No. "Doctors are required to treat trans people for their gender variant condition but if they feel unable to do so in a sympathetic and supportive manner, then theyshould immediately find an alternative doctor who can."
TL;DR: Your doctor can't refuse you treatment just because they don't agree with your 'decision'. If they don't feel like they can treat you, they must refer you straight on to another doctor who will treat you with proper respect.
What should I do if my treatment is denied or unreasonably delayed?
"It is always open to you to put your case to the PCT and/or the more recently established Specialised Commissioning Groups that have now become responsible for certain aspects of the commissioning process for the treatment of trans people.You will probably need to progress through different stages, starting with an appeal, rather than a complaint.
Your initial contact should be through the Patient Appeals and Liaison Service (PALS). Usually you will find leaflets or information in the waiting area, or you can ask the receptionist for information about PALS."
TL;DR: Appeal FIRST, then complain if that doesn't work. First contact is through Patient Appeals and Liaison Service (PALS).
Writing a letter to the PCT – what should I say?
"In addition to supportive letters from your doctor(s), you might write to your PCT including some or all of the following information:
your legal right to be treated (see sections 1.1 for North West Lancashire Health Authority v A, D and G, Court of Appeal, 1999; and section 1.10 for HumanRights Act);
ways in which you have complied with your gender specialist’s readiness criteria (see footnote 20 under paragraph 2.7); including
information about the time you have already waited;
additional information regarding the impact that non-treatment is having on your life and the resultant stress (see sample letter below);
evidence that the treatment proposed is appropriate for you, and that there is a track record of successful outcomes over many years of treating trans people in this way (see Is treatment successful at section 3.11); and
you may wish to emphasise that the condition is not a life-style choice and your treatment is medically necessary."
How can I lodge a complaint against a gender identity clinic?
"Making a complaint against the GIC (rather than an individual doctor within it) involves a similar process to that outlined above for the PCT. You should start byapproaching the complaints manager and if that does not produce a satisfactory result, then you should talk to PALS, and work through the formal complaints procedure if necessary. So, the process would be much as described above.

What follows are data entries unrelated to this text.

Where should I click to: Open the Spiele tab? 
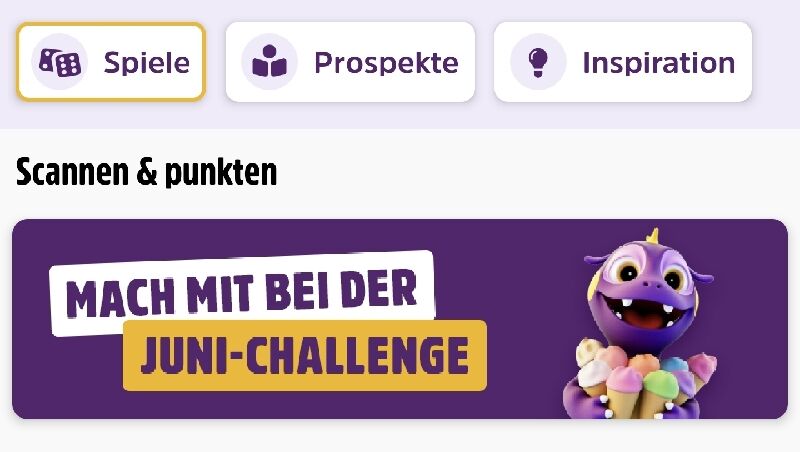[x=111, y=62]
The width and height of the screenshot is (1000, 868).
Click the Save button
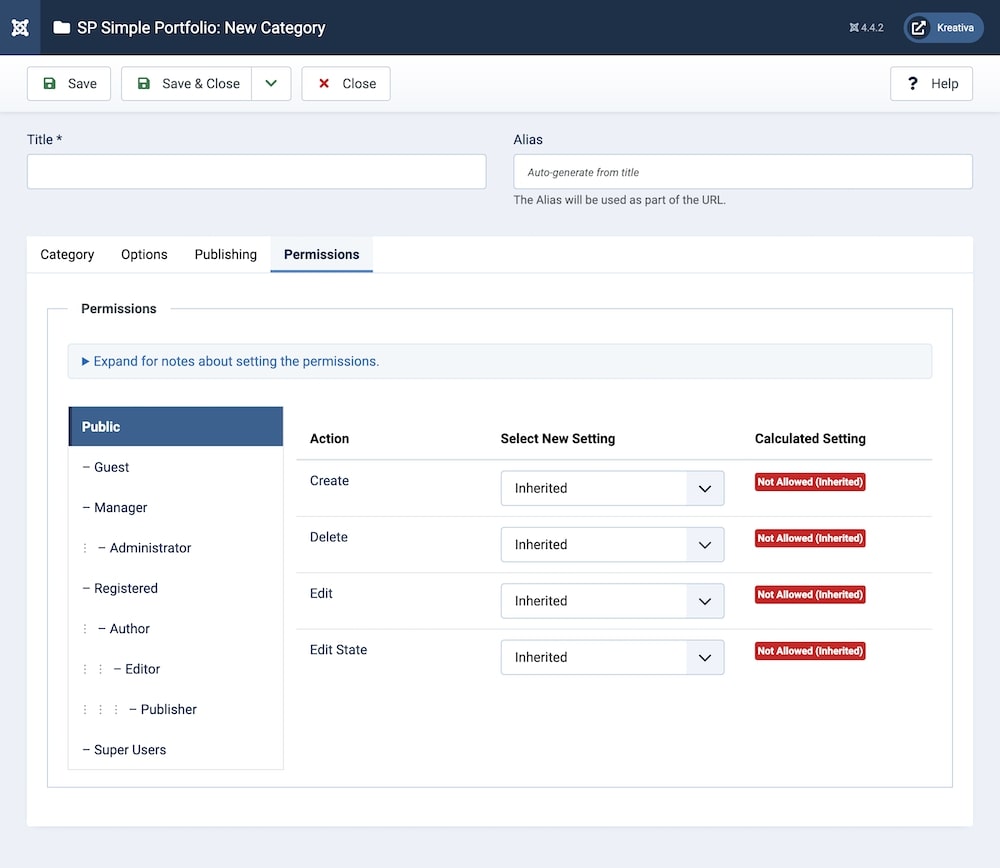point(69,84)
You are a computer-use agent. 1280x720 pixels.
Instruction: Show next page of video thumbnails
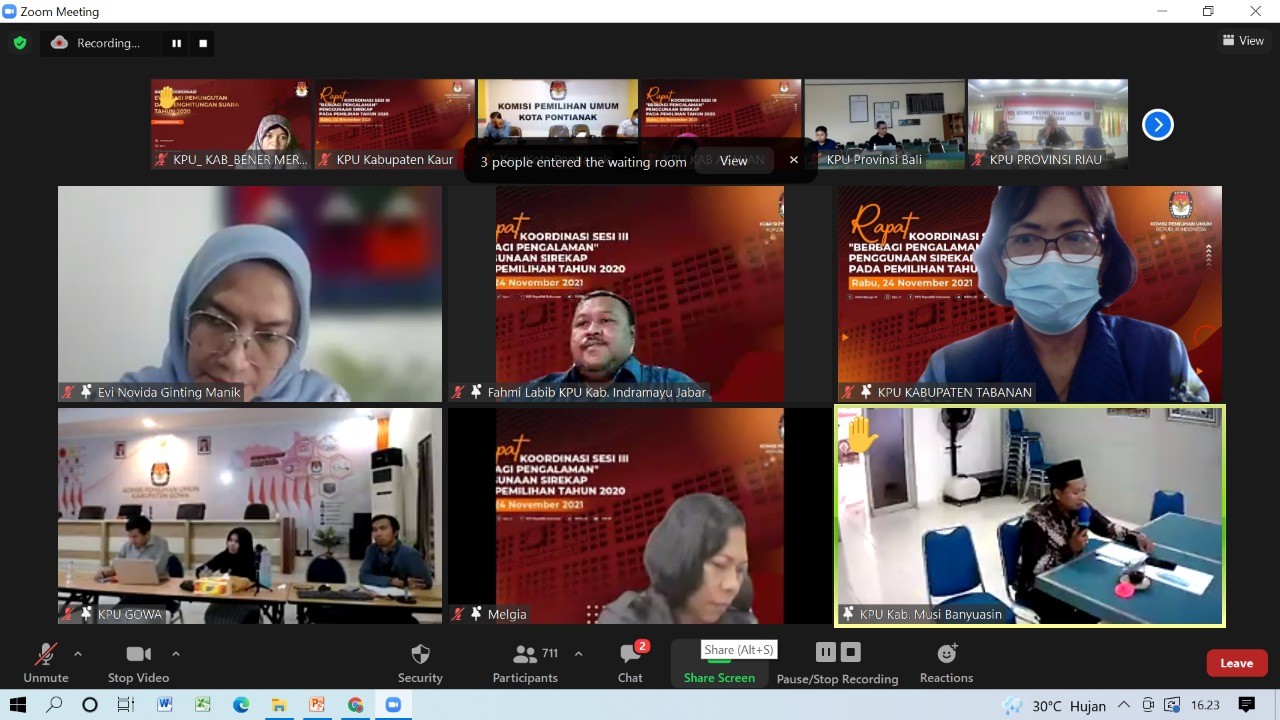1157,125
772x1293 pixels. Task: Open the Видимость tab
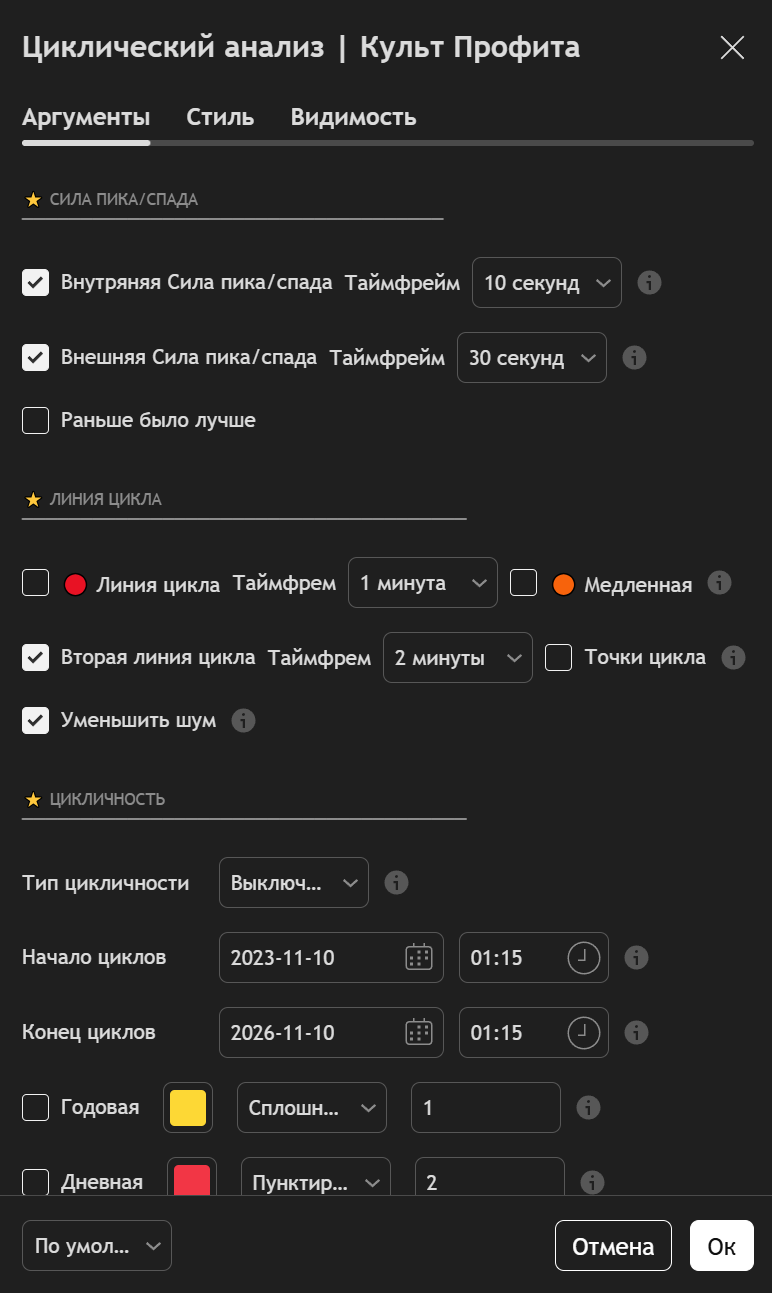pos(353,117)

However, if the GIC you are attending is a ‘foundation trust’ it may not have this twotrack complaint procedure. So, in such cases you will need to contact the complaints manager who is within the Mental Health Trust that is responsible for the GIC you are attending. The Trust’s complaints procedure should be on display."
Do I need a Gender Recognition Certificate (GRC) to change my name / title anywhere else?
"Some organisations may mistakenly believe that they are not supposed to change their records to show your new name and appropriate title (Mr, Miss, etc..) until you have obtained a Gender Recognition Certificate. This is incorrect and in most cases would constitute discrimination.
Furthermore, nobody is entitled to see or record the details of a Gender Recognition Certificate if you have one. If someone requires proof of your legal gender then you could show them your birth certificate.
The Gender Recognition Certificate (GRC) exists only for the Gender Recognition Panel to instruct the Registrar of Births to make a new entry in their register, from which a birth certificate can be drawn. The document states clearly that it has no other purpose. Recording sight of a GRC would automatically lead to a breach of Section 22 of the Gender Recognition Act, since sight of the record by any other person would constitute an unlawful disclosure of protected information. Officials should therefore be gently advised against making up rules involving GRCs."